Antimicrobial Efficacy Of Different Drugs Against Experimentally Induced Salmonella Pullorum Infection In Broilers - 1996

A total of 120 broiler chicks were randomly selected and divided into six groups viz A, B, C, D, E and F, consisting of 20 birds each. At 4 week of age, A to E groups were experimentally infected with Salmonella pullorum inoculum. Group E (infected, non-medicated) and F (non-infected and non-medicated) were kept as control. The groups A, B, C and D were treated with Ampicillin 20%, Oxy-N-50, Chioricol10 and Trimodin forte, respectively, post infection. All the groups were kept under close observation to record signs and symptoms of disease, mortality, body weight gain and Feed Conversion Ratio. Gross lesions in visceral organs were also noted during this study. Some blood parameters (TEC, TLC and Hb content) were also estimated, pre and post infection.
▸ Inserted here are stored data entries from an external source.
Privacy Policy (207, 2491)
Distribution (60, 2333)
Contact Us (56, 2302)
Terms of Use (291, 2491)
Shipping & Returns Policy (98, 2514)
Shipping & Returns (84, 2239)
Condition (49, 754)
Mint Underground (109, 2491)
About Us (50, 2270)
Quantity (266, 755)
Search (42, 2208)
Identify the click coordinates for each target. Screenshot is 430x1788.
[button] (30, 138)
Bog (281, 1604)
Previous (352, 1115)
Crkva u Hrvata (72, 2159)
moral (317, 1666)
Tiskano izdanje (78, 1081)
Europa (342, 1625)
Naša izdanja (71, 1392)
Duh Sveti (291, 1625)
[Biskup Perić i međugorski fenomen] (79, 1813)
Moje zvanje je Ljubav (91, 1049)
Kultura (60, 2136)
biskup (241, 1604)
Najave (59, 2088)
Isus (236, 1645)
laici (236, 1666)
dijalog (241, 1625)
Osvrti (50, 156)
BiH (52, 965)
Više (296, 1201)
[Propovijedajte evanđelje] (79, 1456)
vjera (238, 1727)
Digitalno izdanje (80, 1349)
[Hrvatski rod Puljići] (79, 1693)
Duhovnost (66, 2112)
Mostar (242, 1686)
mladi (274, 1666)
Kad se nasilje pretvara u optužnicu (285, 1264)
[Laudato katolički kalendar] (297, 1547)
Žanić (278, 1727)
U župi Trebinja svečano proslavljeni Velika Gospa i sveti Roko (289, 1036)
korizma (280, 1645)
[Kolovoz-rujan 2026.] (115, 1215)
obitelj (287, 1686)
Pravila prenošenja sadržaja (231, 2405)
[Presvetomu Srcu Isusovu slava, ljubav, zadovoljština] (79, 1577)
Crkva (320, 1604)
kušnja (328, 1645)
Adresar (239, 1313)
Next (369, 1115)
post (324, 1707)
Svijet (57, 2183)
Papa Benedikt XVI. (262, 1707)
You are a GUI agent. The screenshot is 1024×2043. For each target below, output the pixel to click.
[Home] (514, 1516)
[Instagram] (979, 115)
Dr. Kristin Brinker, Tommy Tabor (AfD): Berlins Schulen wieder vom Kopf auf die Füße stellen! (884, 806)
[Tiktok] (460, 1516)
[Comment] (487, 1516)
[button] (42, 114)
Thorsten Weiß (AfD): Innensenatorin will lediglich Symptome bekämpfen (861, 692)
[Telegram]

A mortality percentage in groups A, B, C and D were recorded as, 25%, 35%, 15% and 10%, respectively, while 70% mortality was recorded in control group F. According to this trial Trimodin forte (Trimethoprim Plus Sulphadiazine) . afforded maximum protection against infection and proved best in relation to weight gain and F.C.R. Chloricol-10 (Chioramphenicol) stood second in the list, while Ampicillin-20% (Ampicillin Trihydrate) was the third drug in furnishing protection against the infection. Whereas, Oxy-N-50 (Oxytetracycline plus neomycin sulphate) was the least effective drug in respect of protection against pullorum disease. The signs of ill health appeared 3 to 4 days post infection were listlessness, ruffled feathers, droopy wings, loss of appetite, poor growth, depression, increased thirst and severe diarrhoea of chalky white colour. The postmortem findings were enlarged and congested liver streaked with haemorrhages, 2-3 times enlarged spleen (spleenomegaly), enlarged heart and pericarditis, congested and distended kidneys, area of gray hepatization in lungs, thickened and inflammed intestinal walls and presence of necrotic foci in cardiac muscles, liver, spleen, lungs, caeca, large intestine and muscles of gizzard. The Total Erythrocytic count and Haemoglobin contents were decreased and Total Leukocytic Count, were increased 3 days post infection. The findings of the present study will further elucidate the disease and help in diagnosis and treatment of this malady on large scale.